Kelli Williams Wommack said...

Whitney,
Loved your video. Love the idea of Christmas Adam. Something I definitely want to implement even though my kiddos are 12 and 8. I still long for that time with just my man!
Thanks for sharing. You are absolutely beautiful...inside and out!

Kim C. from Michigan said...

Whitney, it is so great to see your site! I love your post, what an encouragement to know I am not the only Mom having to work hard at improving on the job :-). It was so wonderful to meet you and share time together at She Speaks this year.

I am in prayer for your family - what a blessed gift this year for you all.

Merry Christmas, Kim Cordes

Nicole ~ "I'm staying home with my mom!" said...

I am so glad Karen linked to your blog today! I totally relate to all you wrote, except that I have 4 girls. They also keep me on my toes, but I watch little boys also so I totally understand the difference...and there definitely is one :) I can't wait to dig around and read more of this blog.

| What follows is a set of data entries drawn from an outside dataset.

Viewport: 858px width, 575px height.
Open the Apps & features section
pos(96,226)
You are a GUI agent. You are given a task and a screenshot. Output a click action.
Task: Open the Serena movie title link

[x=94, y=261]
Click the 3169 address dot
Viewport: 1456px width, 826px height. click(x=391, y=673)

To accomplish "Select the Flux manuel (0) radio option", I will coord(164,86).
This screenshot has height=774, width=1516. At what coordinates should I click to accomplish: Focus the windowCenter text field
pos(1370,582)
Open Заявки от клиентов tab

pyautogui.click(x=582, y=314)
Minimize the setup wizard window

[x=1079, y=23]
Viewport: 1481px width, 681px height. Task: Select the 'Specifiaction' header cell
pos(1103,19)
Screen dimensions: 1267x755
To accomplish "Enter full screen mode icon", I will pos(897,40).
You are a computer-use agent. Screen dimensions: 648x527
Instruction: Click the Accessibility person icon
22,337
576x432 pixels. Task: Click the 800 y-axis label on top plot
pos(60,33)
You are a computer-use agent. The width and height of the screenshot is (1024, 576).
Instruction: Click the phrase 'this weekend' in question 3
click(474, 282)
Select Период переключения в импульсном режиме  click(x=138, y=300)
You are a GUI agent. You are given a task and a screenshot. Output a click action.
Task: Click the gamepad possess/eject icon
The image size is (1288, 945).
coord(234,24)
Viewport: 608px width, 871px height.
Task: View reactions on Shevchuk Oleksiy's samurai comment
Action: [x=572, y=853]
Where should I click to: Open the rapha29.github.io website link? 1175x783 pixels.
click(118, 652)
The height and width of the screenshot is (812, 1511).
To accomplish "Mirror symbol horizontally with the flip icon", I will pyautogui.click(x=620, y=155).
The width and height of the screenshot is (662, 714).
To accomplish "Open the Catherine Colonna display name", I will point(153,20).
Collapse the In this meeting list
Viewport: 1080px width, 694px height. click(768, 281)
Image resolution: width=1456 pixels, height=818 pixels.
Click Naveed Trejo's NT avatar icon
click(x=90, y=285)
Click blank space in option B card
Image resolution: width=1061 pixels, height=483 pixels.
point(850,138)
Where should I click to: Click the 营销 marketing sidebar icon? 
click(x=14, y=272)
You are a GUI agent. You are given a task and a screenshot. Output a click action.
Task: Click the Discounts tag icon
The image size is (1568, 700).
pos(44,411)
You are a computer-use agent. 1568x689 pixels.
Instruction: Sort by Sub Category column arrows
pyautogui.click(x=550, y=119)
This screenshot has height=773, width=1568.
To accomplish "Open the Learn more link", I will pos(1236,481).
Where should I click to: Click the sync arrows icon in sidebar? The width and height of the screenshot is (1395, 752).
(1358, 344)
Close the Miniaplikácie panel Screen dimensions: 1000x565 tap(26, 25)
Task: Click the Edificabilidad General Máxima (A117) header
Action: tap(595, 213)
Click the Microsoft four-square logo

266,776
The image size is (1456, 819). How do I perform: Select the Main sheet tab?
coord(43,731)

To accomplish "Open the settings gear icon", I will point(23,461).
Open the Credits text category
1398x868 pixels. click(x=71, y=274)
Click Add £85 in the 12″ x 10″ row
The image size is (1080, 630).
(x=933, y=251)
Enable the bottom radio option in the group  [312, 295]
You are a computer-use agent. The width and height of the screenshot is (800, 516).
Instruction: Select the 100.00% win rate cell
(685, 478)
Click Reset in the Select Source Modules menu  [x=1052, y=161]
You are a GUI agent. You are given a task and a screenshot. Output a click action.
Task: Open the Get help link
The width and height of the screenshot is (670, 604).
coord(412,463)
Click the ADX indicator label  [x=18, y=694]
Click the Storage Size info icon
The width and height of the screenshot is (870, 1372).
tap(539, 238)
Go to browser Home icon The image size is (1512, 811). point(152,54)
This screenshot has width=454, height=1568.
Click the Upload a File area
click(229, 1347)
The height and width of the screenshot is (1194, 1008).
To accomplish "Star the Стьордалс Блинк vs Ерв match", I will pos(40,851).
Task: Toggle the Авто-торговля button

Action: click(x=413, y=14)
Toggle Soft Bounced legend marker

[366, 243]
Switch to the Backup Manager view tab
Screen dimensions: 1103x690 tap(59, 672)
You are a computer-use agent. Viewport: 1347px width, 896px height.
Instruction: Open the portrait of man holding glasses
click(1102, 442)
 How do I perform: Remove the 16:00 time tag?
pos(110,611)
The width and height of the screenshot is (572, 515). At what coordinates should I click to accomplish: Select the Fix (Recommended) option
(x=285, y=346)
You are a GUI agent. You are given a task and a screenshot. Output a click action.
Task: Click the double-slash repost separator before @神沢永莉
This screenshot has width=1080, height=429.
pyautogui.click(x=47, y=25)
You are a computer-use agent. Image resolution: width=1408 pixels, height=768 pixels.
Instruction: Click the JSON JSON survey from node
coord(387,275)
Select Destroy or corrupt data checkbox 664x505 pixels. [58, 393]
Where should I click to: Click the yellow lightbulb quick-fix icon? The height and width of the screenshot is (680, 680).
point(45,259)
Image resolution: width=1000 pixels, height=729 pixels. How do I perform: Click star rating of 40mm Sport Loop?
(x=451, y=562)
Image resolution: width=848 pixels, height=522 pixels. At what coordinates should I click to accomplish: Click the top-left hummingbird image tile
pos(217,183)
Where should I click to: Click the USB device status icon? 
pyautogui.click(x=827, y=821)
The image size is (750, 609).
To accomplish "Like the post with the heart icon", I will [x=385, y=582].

So nice to 'meet' you!

The Lindsey Family said...

Amen! I think our children are much more forgiving and accepting than we can imagine. Being a mom is rewarding and a real blessing, but trying to be a really good mom is exhausting, day in and day out.

Unknown said...

I can so relate to this! I am a mom but not one of those "natural moms"... It seems so easy for them. I struggle daily but I do thank God for His grace and sanctification.